A desinformação em momentos de surtos de doença é tão prejudicial quanto o próprio agente infeccioso – isso já foi observado na Covid-19.
Por isso, é essencial que a população tenha conhecimento da doença, dos sintomas e do que fazer em caso de suspeita.
"Não temos política e comunicação claras sobre os riscos e prevenção da nova varíola, o que agrava a epidemia", frisa Adilon Machado.
O Ministério da Saúde chegou a desativar, em 11 julho, a sala de situação que havia criado para monitorar o surto. Um novo comitê só foi montado no dia 29 do mesmo mês, após a morte de um paciente com monkeypox em Belo Horizonte.
A varíola do macaco é uma doença conhecida em humanos desde 1970, mas o surto atual é o maior já visto, com mais de 35 mil casos em 89 países. Entretanto, começou-se a perceber que a infecção se manifesta agora com características diferentes daquelas observadas em países africanos no passado.
Um estudo publicado em julho no The New England Journal of Medicine, com 528 pacientes em 16 países, mostrou que 64% deles tinham menos de dez erupções na pele ou em mucosas.
O padrão diferente de sintomas diz respeito principalmente às lesões na região anogenital, que estavam presentes em 73% dos infectados, o que aumenta a possibilidade de erro no diagnóstico por serem, ocasionalmente, confundidas com alguma IST (infecção sexualmente transmissível).
Úlceras nas mucosas apareceram em 41%, e um em cada dez pacientes tinha uma única lesão genital no momento do diagnóstico.
Outros dois sintomas que costumam aparecer antes do surgimento das lesões, a febre e o inchaço de linfonodos (linfadenopatia) não foram relatados em 50% e 60% dos pacientes, respectivamente, no Instituto de Infectologia Emílio Ribas, segundo o diretor da Divisão Médica.
"Tem gente que só tem mais a lesão mesmo. Pode passar despercebido. Tem caso, provavelmente, que está passando despercebido", afirma o médico.
É inevitável a comparação da monkeypox com a Covid-19, mas elas têm diferenças significativas, sendo a segunda muito mais transmissível. A varíola do macaco depende de contato próximo, e não há evidências de que se dissemine pelo ar, por exemplo.
Mesmo assim, "é necessário estar vigilante", observa Teixeira.
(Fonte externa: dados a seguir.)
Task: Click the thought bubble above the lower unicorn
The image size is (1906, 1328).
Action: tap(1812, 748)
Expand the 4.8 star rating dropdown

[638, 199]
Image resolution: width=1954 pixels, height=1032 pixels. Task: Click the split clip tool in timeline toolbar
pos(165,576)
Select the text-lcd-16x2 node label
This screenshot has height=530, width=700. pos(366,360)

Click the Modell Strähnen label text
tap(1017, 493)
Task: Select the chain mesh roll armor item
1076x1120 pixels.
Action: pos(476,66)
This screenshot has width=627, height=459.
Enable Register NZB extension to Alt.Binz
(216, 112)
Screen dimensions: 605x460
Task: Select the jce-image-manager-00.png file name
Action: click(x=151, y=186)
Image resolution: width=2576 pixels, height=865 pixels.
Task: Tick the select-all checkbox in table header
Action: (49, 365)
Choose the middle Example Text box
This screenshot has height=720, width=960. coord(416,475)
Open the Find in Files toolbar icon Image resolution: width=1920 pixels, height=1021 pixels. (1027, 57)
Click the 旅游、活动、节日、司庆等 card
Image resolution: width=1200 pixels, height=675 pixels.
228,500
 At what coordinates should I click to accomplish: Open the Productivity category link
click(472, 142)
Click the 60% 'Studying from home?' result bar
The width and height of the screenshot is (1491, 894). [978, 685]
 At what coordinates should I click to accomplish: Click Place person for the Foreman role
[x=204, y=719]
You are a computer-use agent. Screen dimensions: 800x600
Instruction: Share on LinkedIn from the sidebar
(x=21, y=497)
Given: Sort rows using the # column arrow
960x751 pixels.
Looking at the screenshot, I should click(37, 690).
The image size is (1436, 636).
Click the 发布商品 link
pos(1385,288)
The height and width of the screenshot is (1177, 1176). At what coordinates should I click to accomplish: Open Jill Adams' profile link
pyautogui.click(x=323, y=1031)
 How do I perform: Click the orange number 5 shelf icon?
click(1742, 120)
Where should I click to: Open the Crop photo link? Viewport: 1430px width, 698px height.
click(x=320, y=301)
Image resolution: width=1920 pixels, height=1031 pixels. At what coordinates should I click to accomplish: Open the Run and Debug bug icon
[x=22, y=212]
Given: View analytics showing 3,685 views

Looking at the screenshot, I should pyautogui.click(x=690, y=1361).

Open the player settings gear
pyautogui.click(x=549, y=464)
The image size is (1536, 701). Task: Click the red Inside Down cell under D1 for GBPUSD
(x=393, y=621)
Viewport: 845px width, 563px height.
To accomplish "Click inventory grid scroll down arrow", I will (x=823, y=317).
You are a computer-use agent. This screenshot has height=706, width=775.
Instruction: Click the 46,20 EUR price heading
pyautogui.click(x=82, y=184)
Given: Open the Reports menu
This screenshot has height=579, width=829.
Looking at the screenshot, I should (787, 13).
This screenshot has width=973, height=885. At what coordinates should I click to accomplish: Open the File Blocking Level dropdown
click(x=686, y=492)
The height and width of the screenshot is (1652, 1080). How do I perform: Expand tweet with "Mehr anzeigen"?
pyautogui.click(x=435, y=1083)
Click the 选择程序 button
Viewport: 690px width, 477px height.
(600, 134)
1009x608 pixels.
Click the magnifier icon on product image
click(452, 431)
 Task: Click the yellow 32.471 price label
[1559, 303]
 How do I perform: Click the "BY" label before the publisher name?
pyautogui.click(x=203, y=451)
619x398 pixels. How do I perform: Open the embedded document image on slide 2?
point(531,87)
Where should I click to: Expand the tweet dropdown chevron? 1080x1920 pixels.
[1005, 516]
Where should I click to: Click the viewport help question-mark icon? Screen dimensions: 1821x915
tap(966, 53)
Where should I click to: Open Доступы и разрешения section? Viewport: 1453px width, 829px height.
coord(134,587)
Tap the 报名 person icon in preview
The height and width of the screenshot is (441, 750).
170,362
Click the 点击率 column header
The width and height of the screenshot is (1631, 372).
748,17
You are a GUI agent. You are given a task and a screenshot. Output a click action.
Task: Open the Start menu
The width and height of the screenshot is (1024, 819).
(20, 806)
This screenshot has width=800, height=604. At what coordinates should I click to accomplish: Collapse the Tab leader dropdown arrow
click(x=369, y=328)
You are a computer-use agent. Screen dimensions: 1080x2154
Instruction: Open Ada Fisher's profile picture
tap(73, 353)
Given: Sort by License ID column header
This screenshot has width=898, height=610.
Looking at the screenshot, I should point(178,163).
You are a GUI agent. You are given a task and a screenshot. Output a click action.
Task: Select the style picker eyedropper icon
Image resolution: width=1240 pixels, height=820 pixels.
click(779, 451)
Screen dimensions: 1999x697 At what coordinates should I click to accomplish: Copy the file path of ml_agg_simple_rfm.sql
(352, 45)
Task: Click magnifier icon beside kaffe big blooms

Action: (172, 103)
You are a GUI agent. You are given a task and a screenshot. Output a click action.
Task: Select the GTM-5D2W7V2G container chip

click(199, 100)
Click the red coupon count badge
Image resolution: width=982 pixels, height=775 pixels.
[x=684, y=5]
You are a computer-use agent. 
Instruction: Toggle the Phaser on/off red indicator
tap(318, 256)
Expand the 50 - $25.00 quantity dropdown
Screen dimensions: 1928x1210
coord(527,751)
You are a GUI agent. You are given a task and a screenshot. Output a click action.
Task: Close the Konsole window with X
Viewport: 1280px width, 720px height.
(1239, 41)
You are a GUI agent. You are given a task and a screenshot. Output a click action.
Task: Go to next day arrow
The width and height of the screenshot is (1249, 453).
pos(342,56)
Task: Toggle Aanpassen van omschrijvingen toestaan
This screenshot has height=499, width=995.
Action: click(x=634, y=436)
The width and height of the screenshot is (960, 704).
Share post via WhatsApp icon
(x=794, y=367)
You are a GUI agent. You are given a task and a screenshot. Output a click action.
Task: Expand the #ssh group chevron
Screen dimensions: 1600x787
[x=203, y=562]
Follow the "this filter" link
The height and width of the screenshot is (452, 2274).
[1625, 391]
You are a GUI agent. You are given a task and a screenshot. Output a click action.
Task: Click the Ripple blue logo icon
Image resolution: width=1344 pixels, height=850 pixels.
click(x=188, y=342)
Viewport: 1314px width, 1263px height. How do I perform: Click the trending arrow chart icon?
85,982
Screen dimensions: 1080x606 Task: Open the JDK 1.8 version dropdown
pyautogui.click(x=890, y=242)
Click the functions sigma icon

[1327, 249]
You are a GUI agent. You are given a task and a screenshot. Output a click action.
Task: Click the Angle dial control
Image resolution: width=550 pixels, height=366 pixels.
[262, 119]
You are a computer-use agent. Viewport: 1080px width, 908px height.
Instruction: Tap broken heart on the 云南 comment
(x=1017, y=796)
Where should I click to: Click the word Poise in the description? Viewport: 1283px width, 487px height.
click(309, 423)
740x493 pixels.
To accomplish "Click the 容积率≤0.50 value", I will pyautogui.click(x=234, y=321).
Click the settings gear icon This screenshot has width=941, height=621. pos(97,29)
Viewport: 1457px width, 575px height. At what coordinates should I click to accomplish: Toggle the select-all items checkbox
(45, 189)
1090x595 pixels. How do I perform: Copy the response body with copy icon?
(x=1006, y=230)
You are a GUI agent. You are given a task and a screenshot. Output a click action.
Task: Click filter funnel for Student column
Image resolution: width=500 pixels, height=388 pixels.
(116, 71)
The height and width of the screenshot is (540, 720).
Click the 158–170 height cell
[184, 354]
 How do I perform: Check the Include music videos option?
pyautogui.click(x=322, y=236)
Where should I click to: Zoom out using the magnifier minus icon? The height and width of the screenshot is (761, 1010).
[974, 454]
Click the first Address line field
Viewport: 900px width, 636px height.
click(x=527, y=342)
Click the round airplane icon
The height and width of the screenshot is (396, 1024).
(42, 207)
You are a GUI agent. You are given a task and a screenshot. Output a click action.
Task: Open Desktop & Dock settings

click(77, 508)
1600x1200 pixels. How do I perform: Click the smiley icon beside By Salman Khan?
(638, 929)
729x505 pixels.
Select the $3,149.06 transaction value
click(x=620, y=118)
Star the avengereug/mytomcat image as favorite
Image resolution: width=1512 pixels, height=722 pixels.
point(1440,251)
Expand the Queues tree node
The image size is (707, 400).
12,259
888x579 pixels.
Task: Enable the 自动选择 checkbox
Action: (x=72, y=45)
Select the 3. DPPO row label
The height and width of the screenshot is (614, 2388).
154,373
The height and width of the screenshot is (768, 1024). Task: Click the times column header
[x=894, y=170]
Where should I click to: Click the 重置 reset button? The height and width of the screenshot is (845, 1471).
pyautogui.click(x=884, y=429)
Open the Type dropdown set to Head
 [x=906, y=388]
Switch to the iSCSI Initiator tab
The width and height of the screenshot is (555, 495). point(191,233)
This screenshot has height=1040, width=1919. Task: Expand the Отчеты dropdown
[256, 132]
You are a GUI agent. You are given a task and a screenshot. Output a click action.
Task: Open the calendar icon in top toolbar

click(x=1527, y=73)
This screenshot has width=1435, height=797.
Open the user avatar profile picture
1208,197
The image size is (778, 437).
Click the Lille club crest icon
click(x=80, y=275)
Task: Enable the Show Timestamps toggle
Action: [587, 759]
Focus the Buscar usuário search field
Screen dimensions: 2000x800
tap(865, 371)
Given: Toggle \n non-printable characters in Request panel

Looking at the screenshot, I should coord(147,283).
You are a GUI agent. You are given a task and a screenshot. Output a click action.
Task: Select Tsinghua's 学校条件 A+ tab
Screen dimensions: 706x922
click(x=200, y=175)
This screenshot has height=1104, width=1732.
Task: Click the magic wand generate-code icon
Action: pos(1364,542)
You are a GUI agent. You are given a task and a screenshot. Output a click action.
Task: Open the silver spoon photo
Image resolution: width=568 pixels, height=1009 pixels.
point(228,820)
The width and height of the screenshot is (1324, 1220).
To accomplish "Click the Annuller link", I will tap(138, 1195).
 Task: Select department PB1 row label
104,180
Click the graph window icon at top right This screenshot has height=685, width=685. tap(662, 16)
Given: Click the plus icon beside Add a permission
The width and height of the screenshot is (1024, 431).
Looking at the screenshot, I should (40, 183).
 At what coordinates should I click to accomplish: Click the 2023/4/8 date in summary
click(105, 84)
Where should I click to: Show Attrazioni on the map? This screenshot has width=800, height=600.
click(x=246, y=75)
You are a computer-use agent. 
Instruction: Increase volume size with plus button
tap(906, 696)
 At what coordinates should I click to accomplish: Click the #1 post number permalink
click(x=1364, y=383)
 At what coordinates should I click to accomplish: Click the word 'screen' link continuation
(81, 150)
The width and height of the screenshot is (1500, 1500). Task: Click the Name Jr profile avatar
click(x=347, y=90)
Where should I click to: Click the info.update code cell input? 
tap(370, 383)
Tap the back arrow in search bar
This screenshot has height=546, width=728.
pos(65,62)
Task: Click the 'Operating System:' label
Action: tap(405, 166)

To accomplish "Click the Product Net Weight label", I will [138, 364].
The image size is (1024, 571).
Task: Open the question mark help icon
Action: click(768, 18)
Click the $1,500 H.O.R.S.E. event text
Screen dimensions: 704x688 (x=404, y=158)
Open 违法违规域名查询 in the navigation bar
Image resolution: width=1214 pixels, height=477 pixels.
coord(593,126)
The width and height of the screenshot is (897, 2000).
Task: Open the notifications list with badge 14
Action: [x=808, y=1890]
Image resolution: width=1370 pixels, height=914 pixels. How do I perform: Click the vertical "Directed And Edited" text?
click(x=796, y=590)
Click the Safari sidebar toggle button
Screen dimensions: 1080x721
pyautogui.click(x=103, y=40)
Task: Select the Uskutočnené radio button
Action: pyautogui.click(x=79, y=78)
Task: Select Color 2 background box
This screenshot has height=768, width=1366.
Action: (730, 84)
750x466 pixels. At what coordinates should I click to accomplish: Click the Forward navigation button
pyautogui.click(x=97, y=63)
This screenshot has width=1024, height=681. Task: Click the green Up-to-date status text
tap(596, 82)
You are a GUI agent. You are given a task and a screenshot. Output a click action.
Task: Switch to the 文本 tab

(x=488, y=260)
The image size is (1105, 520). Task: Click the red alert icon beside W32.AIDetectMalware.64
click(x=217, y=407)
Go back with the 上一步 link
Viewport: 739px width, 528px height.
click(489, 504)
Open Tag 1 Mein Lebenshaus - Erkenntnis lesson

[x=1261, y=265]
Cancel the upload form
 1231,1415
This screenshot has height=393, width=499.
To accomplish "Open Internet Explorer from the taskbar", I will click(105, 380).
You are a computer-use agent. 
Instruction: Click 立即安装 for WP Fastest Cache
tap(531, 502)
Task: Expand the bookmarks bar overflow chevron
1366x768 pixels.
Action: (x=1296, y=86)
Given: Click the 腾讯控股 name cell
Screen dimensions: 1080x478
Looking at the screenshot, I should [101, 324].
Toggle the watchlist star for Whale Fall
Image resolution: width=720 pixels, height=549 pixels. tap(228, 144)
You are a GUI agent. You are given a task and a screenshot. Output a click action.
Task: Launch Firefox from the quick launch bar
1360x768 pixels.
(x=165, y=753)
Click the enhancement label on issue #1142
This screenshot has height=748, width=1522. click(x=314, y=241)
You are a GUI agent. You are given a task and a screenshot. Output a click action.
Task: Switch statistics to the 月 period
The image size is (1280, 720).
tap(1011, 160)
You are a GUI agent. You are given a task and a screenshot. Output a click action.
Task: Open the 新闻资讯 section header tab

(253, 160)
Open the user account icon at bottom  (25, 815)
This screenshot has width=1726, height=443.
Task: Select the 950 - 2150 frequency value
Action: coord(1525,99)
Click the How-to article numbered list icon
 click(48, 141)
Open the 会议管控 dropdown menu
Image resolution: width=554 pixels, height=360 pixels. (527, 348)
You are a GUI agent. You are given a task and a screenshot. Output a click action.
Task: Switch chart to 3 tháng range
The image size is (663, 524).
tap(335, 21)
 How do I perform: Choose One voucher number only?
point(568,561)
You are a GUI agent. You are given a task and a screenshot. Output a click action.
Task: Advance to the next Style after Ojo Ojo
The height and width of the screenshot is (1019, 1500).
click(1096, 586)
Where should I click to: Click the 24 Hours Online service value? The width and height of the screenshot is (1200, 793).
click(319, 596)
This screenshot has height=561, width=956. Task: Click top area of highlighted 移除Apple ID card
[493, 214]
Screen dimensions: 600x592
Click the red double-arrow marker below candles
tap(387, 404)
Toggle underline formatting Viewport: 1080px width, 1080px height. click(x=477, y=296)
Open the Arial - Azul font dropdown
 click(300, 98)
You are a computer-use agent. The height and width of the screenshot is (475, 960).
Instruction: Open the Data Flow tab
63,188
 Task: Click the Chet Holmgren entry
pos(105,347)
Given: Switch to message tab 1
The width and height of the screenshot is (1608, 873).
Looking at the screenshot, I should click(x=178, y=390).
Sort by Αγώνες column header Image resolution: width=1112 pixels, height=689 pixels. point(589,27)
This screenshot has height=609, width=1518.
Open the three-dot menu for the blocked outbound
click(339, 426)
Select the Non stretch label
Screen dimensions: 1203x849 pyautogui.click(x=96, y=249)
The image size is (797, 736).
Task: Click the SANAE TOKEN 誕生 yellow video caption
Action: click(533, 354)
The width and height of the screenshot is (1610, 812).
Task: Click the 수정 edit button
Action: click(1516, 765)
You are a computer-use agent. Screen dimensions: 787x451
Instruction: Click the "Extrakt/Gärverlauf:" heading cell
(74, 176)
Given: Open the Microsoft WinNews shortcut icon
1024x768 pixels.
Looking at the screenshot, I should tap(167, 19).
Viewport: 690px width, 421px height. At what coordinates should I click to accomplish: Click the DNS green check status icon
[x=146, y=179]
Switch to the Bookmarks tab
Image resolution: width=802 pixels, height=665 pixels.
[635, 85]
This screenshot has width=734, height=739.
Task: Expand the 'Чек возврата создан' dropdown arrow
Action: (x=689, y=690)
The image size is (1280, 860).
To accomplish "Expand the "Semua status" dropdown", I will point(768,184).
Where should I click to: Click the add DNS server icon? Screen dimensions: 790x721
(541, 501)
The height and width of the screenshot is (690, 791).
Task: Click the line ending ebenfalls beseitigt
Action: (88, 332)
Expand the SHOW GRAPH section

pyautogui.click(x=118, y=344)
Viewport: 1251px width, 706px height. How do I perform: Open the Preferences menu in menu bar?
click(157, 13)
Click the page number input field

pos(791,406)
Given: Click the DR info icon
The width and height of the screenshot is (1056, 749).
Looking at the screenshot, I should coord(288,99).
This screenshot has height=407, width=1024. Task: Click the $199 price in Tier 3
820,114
"Primeiro, que as pessoas entendam que é uma nova doença, que as lesões não são aquelas que a gente ficou pensando que fossem. Na dúvida, é melhor procurar o médico para ver e, dependendo do que for, até coletar [amostra da lesão] para fazer o exame. Hoje, temos um aumento do número de coletas com casos negativos, ou seja, as pessoas estão fazendo um pouco mais de hipóteses e que estão sendo excluídas."
Na cidade de São Paulo, o local mais afetado do país pelo surto de monkeypox, a prefeitura garante que as UBSs (Unidades Básicas de Saúde) estão preparadas para atender os pacientes com suspeita da doença.
Alguns laboratórios da rede privada já estão fazendo exames, mas ainda não há cobertura de planos de saúde. Os preços giram em torno de R$ 500, e é necessário apresentar pedido médico.
Cabe ressaltar que até o momento o Brasil não tem disponíveis antivirais e vacinas para a varíola do macaco. O Ministério da Saúde anunciou a compra de imunizantes e medicamentos, por meio da Opas (Organização Pan-Americana da Saúde), mas ainda sem previsão de uma data clara de quando estarão nos serviços de saúde.